Si la première question ne pose aucun problème et tout un
chacun peut se la poser, la seconde en revanche, soulève des tempêtes de
toutes sortes d'un bout à autre de la planète. Ici, malgré l'effort
gigantesque des gens de bonne foi qui cultivent le rapprochement des
peuples et l'élan de solidarité spontané des populations en faveur de la
paix, on succombe facilement aux montages médiatiques plus vrais que
nature de l'oncle Sam, les États-Unis d'Amérique.
La proximité de
la culture (même si le Québec se distingue par une résistance permanente)
et la convergence des intérêts politiques et économiques font en sorte que
les gouvernements québécois et canadien choisissent de se placer du côté
de la force au détriment des droits de la personne. C'est dans cette
optique qu'ils cautionnent la politique internationale des États-Unis,
notamment en fournissant des soldats chargés de traquer et de liquider
toute rébellion ou résistance afghane afin de «normaliser» la vie dans
cette nouvelle colonie des États-Unis.
C'est exactement ce que
font les forces d'occupation en Irak : réduire au silence la
résistance du peuple et se moquer du monde en exhibant l'image de quelques
Irakiens choisis pour avoir appris la chanson du bienfait de la
colonisation de leur pays, de manière à occulter le désastre humain et
matériel infligé par les États-Unis à l'Irak.
Le parrain américain
Dans son message du nouvel an, le pape Jean-Paul II a lancé
son traditionnel appel à la paix dans le monde et au partage équitable
des ressources de la planète pour mettre fin à la violence.
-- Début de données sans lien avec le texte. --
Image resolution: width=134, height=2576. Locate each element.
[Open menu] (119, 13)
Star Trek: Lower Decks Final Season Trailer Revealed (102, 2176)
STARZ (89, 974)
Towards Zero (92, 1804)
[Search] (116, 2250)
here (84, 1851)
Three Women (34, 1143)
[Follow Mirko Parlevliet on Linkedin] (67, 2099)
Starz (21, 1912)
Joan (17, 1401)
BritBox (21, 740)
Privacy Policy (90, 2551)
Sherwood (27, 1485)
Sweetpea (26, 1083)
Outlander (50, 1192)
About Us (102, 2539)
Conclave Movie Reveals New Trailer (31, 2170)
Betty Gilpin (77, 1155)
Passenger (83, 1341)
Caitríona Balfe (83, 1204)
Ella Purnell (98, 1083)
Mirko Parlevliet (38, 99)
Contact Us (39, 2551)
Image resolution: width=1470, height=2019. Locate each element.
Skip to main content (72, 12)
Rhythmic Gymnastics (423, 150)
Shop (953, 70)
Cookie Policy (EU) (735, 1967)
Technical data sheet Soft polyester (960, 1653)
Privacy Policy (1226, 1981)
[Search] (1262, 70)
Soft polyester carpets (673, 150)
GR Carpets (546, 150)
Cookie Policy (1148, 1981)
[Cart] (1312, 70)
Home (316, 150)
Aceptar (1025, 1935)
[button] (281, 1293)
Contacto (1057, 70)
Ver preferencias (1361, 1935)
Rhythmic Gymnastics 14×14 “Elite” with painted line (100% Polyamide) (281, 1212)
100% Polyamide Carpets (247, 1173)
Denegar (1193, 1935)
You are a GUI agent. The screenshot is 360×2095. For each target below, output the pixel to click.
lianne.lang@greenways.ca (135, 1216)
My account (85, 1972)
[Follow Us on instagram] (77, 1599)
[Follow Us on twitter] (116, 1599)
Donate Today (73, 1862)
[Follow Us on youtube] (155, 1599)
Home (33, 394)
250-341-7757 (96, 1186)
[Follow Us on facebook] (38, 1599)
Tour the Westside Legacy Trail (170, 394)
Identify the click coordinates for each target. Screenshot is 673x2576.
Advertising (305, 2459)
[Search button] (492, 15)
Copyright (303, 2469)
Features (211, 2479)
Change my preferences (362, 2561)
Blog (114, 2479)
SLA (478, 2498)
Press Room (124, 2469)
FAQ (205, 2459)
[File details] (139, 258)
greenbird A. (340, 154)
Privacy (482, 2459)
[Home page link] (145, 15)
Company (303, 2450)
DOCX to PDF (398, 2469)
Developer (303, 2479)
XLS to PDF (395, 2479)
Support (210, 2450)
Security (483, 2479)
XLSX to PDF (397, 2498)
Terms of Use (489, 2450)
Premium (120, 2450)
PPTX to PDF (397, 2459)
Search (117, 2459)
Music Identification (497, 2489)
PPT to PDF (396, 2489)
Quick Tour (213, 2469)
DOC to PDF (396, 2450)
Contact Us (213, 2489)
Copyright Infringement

En tant que
chef de l'Église chrétienne, il sait très bien ce qui se passe dans les
coulisses de notre planète. Son message est très clair et les destinataires
aisément identifiables. Qui pourrait croire qu'il s'adresse aux Irakiens,
aux Palestiniens et encore moins aux Afghans en lutte contre l'occupation
étrangère de leur pays ?
Son appel est destiné aux puissants de ce monde, les
États-Unis, véritables parrains de la violence à l'échelle planétaire. Car
en ouvrant un nouveau front de la violence dans un Moyen-Orient où les
droits humains sont déjà si malmenés, l'administration américaine a commis
un crime avec de graves conséquences, notamment pour les Occidentaux,
contraints de vivre suspendus au fil d'une menace permanente d'actes
terroristes. C'est ainsi que les Américains, sous la gouverne d'une peur
savamment alimentée par les médias, et surtout de la paranoïa d'un
gouvernement conscient d'avoir semé tant de souffrances, détruit, massacré
et poussé au désespoir des pans entiers de l'humanité, ont dû s'isoler du
reste du monde pour fêter le nouvel an 2004. Triste réalité d'une humanité
censée avoir évoluée et tourné le dos aux époques sombres de son histoire,
l'esclavage, l'extermination, la colonisation, etc.
Le désir de paix
Force est de constater pourtant que lorsqu'on est capable de
semer le chaos où que l'on veuille, on est forcément capable de bâtir la
paix si on en a le désir. Cela, Jean-Paul II le sait, le gouvernement
américain aussi, je le sais, vous le savez et les résistants irakiens et
tous les mouvements sociaux ou de libération qui se battent pour leurs
droits dans le monde, le savent aussi.
L'invasion d'un pays reste
une agression en toute circonstance et la dernière dans le palmarès des
États-Unis interpelle la conscience universelle. Cela a pris du temps
avant que la vérité ne reprenne ses droits, mais maintenant que les
mensonges sont dissipés, que tout un chacun a compris les visées de
l'administration américaine dans sa guerre en Irak, pourquoi continuer de
prêter cette oreille assidue à la Maison-Blanche et lui accorder le
bénéfice du doute quand elle se défend de coloniser l'Irak et parle de
construire une démocratie ? Merci Jean-René Dufort et votre émission
de fin d'année pour m'épargner de citer la longue liste de pays où les
États-Unis ont chanté le même refrain avant de les précipiter dans le
gouffre et de leur tourner le dos comme de la marchandise avariée.
Forteresse
Pourquoi cette volonté affichée de soutenir un
gouvernement raciste et méprisant comme celui du président Bush ?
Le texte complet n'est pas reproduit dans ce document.